Visita à infância
Hoje subitamente senti-me criança. Insólito capricho da natureza levou-me aos remotos tempos de menino. Por algum tempo senti-me desligado do mundo concreto, ora árido, ora sereno do homem francamente maduro que há muitos anos já sinto acompanhar-me. Senti-me criança, regressado aos pequenos grandes interesses da infância, desgarrado do homem velho que sou, foi refrescante a experiência. De repente vi-me de calção curto e alças cruzadas nas costas, descalço, a refazer-me ainda duma topada que dei de manhã numa trepe de um campo da nossa quinta, se calhar obra dos óculos que comecei a usar por esse tempo e me punham tudo a andar à roda. Foi chata essa adaptação, até porque as lentes eram estupidamente grossas e à conta delas já me tinha espalhado ao subir para o tanque. Só azares nestes primeiros dias de óculos. Esconjurados esses acidentes sinto-me na enorme cozinha da nossa casa, uma espécie de praça central de onde tudo partia e aonde tudo vinha ter. Era lá que estavam as coisas importantes. Era a lareira e os respectivos potes de três pernas ( ainda não sei porquê, porque quatro equilibrava mais) era o fogão a lenha, a preguiceira e, outra coisa muito importante, que era o forno. Ah!, havia outra coisa importante e moderna, que era a máquina a petróleo, que ainda pouca gente tinha. O forno era cerrado com uma tampa, claro, e barrada com bosta de boi. Dessa é que acho que ainda hoje sinto o cheiro a fazer-me náuseas. A iluminação cá na casa é a petróleo, temos por isso quatro candeeiros para resolver as necessidades a esse nível. Á hora de deitar cada um agarra o seu candeeiro e toma o caminho do quarto.

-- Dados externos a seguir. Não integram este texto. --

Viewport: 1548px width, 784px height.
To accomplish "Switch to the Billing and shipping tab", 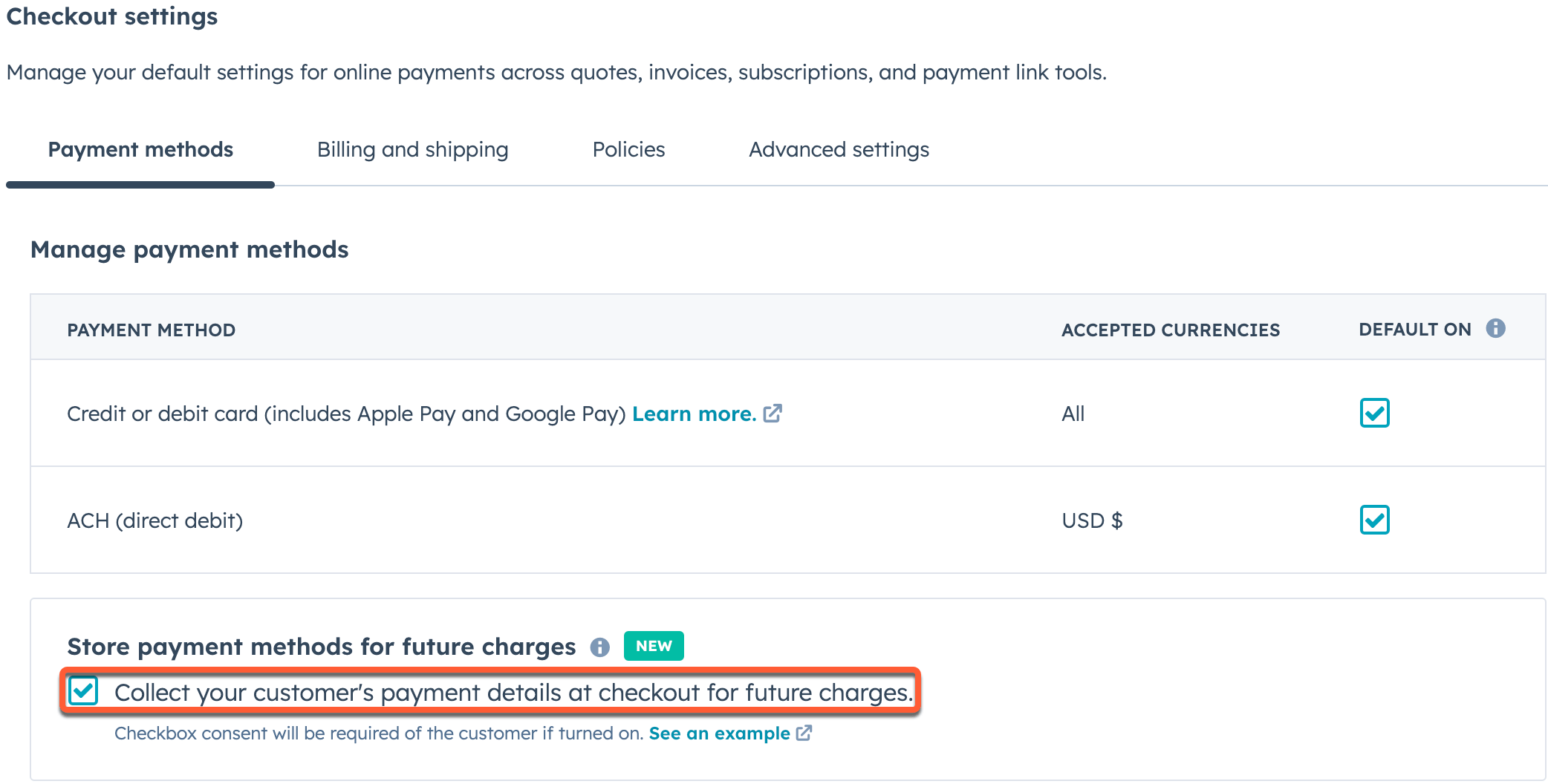I will [x=412, y=149].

Bem, há uns tempos a esta parte que existe lá em casa uma peça ainda mais sofisticada do que a máquina a petróleo. É o rádio. Esse aparelho fantástico que se chama mesmo assim – rádio e em que se ouve música e conversas de todo o mundo. Este aparelho encantou-nos a todos, até porque era único lá na aldeia, e por isso tínhamos boas razões para nos orgulharmos dele. É que convêm que se diga, lá na aldeia (como em todas as aldeias) não havia electricidade. Foi graças ao engenho do meu pai que dele ouvimos música e notícias. Como era o tempo da guerra, esta é o grande assunto da época por isso estou a ouvir uma noite ao meu pai quando o locutor falava: Olhai, é o Fernando Pessa a falar da guerra. Londres está a ser bombardeada. Parece que ainda hoje sinto o ribombar dos canhões que me chega da imaginação de uma criança de oito anos.